Pathway networks in TKI resistance. (A) Network propagation of SNVs with ΔVAF>0.15 in the TKI-resistant sublines compared to TKI-sensitive cells. (B) Scaled enrichment scores of the gene set variation analysis (GSVA) in TKI resistance. Genome-wide gene expression data was obtained from Clariom S arrays, as well as the dataset GSE203442. IM, imatinib; N, nilotinib; R, replicate.

Figure 3

Identification of putative candidate driver variants in TKI resistance. (A) Oncoplot showing potential candidate driver mutations in the TKI-resistant cell lines obtained from association with a list of mutational oncogenes from Martínez-Jiménez et al. (23).
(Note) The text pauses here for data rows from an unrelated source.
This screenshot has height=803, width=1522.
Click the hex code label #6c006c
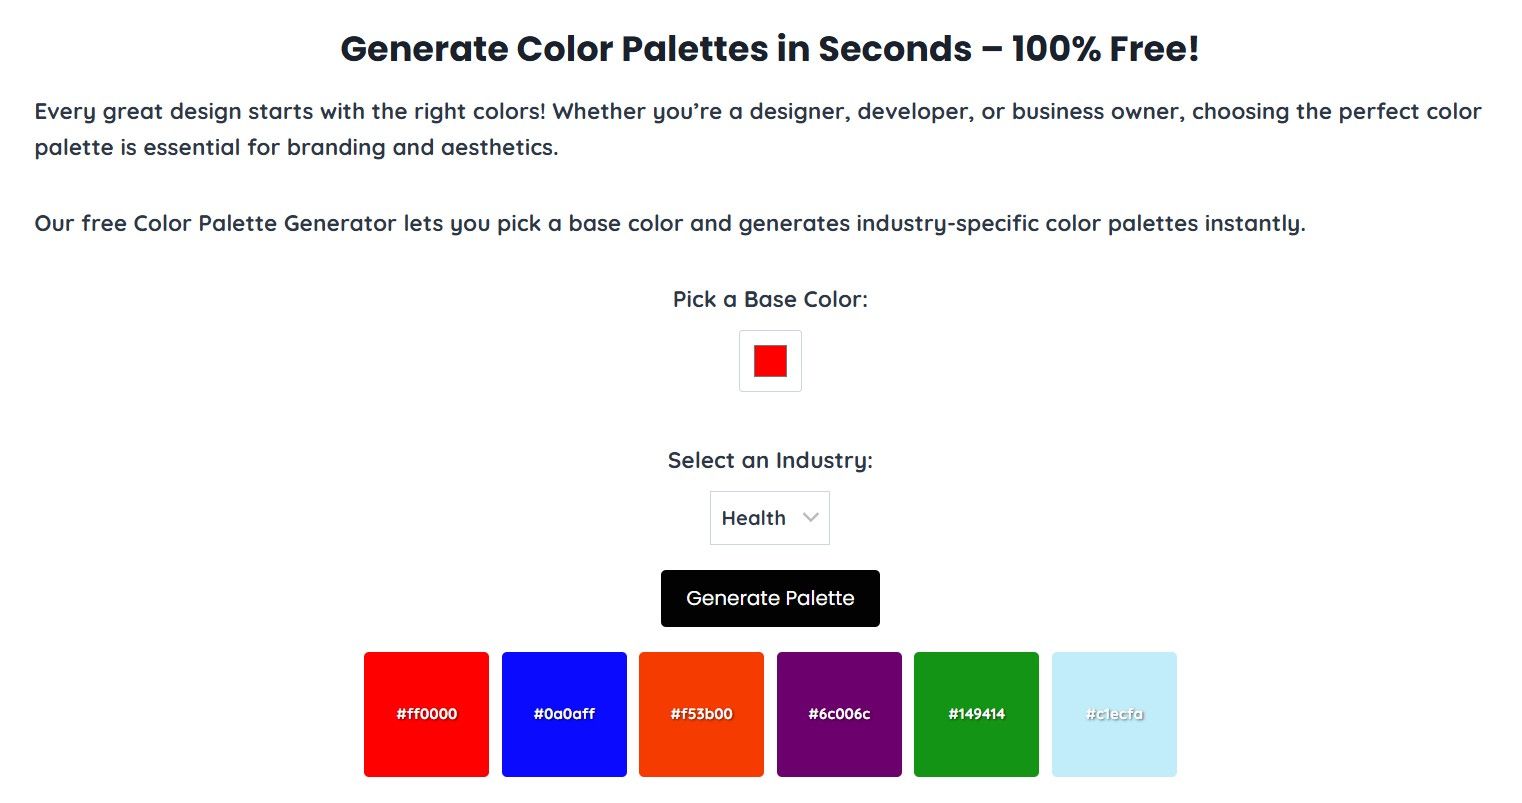(x=839, y=714)
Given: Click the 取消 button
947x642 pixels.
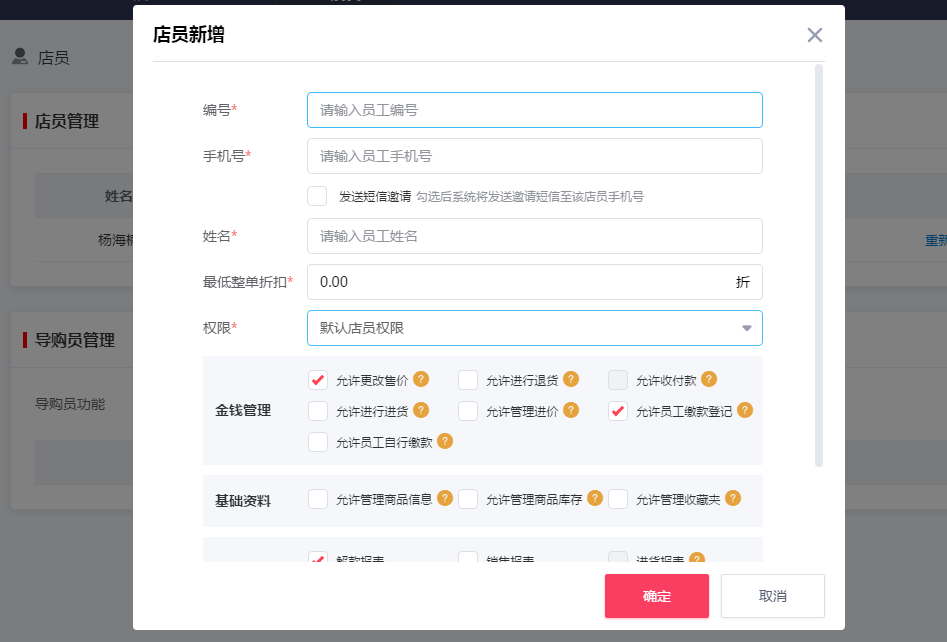Looking at the screenshot, I should pyautogui.click(x=772, y=595).
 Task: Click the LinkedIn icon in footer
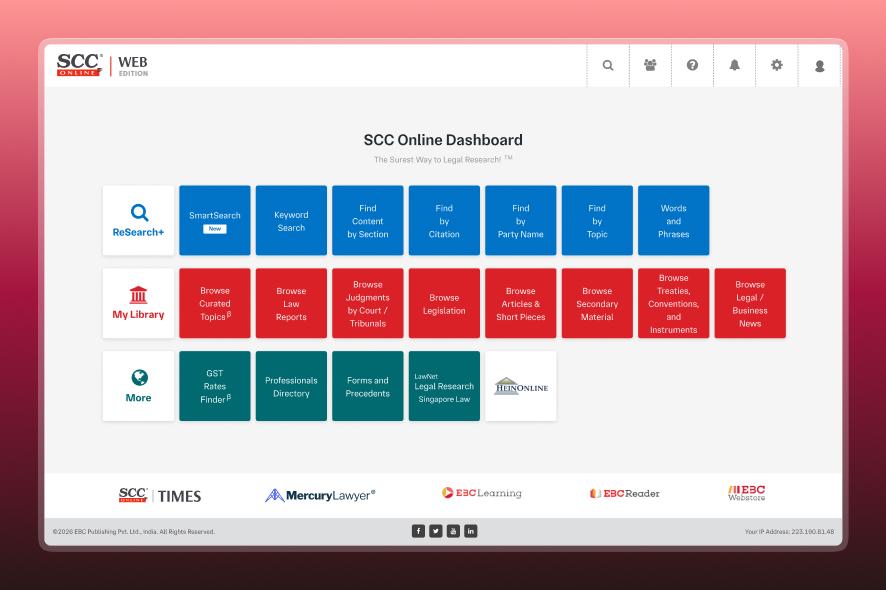(471, 531)
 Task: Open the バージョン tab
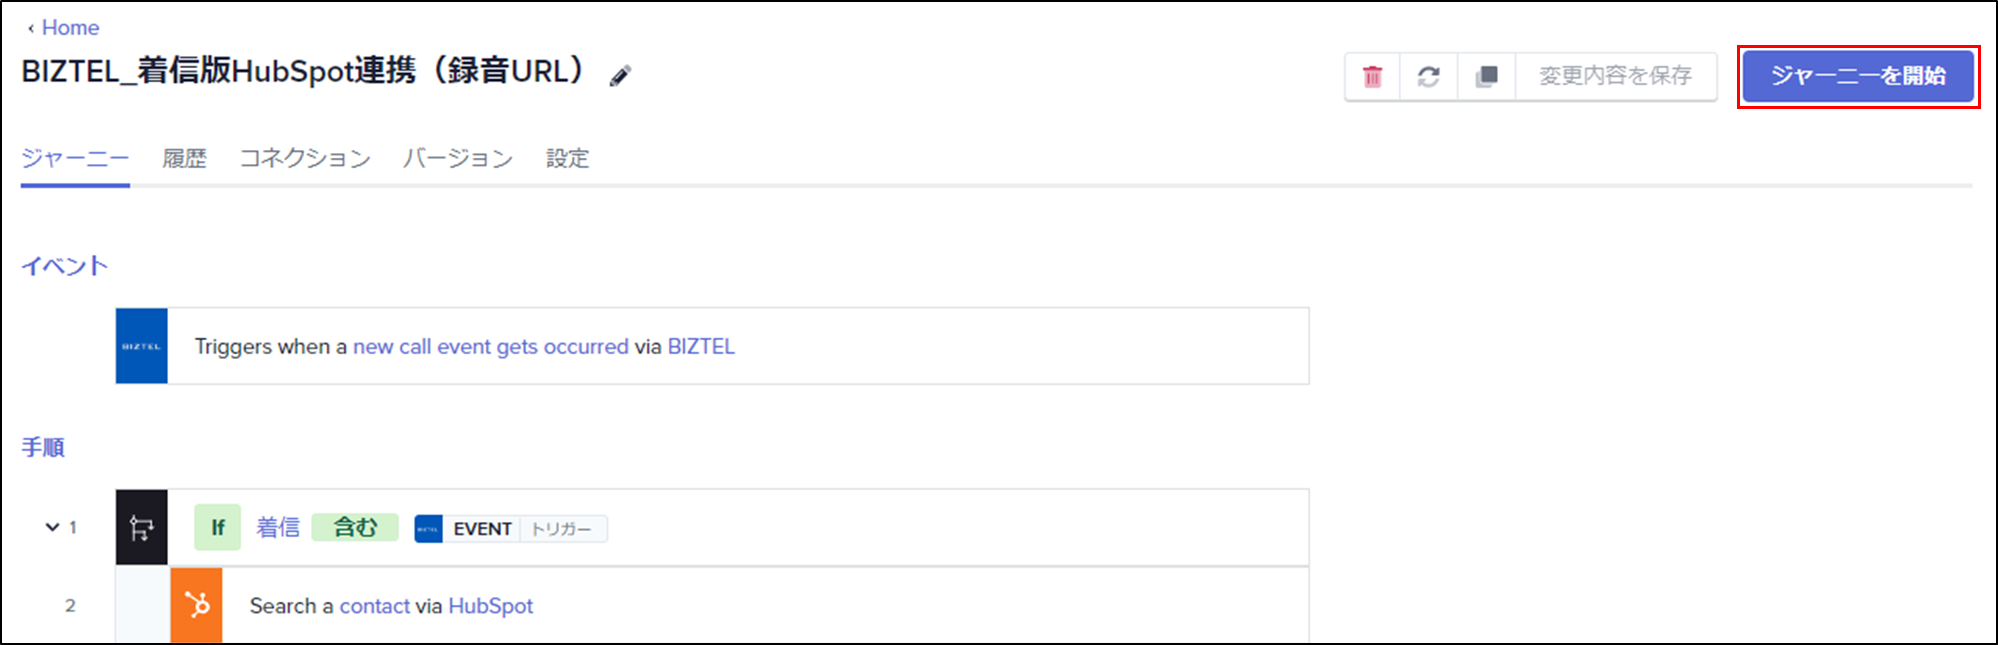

Dark blue: missense mutations, light blue: truncating mutations, Red: ClinVar mutation, orange: multihit variants. (B, C) Proportion of SNVs in the TKI-resistant replicate cell lines shown as variant allele frequencies (VAFs). Red indicates ClinVar, orange multihit variants. IM, imatinib; N, nilotinib; R, replicate.

Figure 4

Effect of candidate variants NRAS p.(Gln61Lys), PTPN11 p.(Tyr279Cys) and PDGFRB p.(Glu578Gln) on the response to TKI treatment. (A) Graphical representation of the pathways affected by variants in the candidate genes NRAS/KRAS, PTPN11 (encoding SHP2), PDGFRB and KMT2D. (B–D) Top left: Western Blot of successful transfection of wild-type (WT) and variant into TKI-sensitive K-562 cells compared to GAPDH. Cellular fitness after WT and variant transfection and 48 h nilotinib exposure (0.1 µM) for (B) NRAS WT and p.(Gln61Lys), as well as imatinib exposure (2 µM) for (C) PTPN11 WT and p.(Tyr279Cys) and (D) PDGFRB WT and p.(Glu578Gln). Top right: Total cell number analyzed using trypan blue staining. Bottom left: Metabolic activity measured by WST assay. Bottom middle: Caspase 9 activity analyzed by caspase 9-Glo assay. Bottom right: Ki-67 expression to investigate cellular proliferation. Data was normalized to respective negative control (NC) and analyzed using Two-way ANOVA followed by Dunnett’s test. N = 3. Error bars indicate standard deviation. *p < 0.05, **p < 0.01, ***p < 0.001.

Figure 5

Influence of PTPN11 p.(Tyr279Cys) and PDGFRB p.(Glu578Gln) on the development of imatinib resistance. Stably transfected cells expressing either PTPN11 wild-type (WT), p.(Tyr279Cys), or PDGFRB WT or p.(Glu578Gln) were exposed to increasing concentrations of imatinib. (A) Cells were cultivated with the respective imatinib concentration and the total cell number was analyzed using trypan blue staining for 0.1, 0.2, and 0.3 µM imatinib within 21 days. Black: Negative control (NC); dark grey: PTPN11; light grey: PDGFRB; solid line: mutation; dashed line: WT. (B) Ki-67 expression to analyze proliferation and (C) Caspase 9 activity of PTPN11 WT and p.(Tyr279Cys) transfected cells after 21 days of treatment with the respective imatinib concentration measured by caspase 9-Glo assay. Data were normalized to NC. Statistical analysis was performed using two-way ANOVA followed by Dunnett’s test. N = 3. Error bars indicate standard deviation. ***p < 0.001.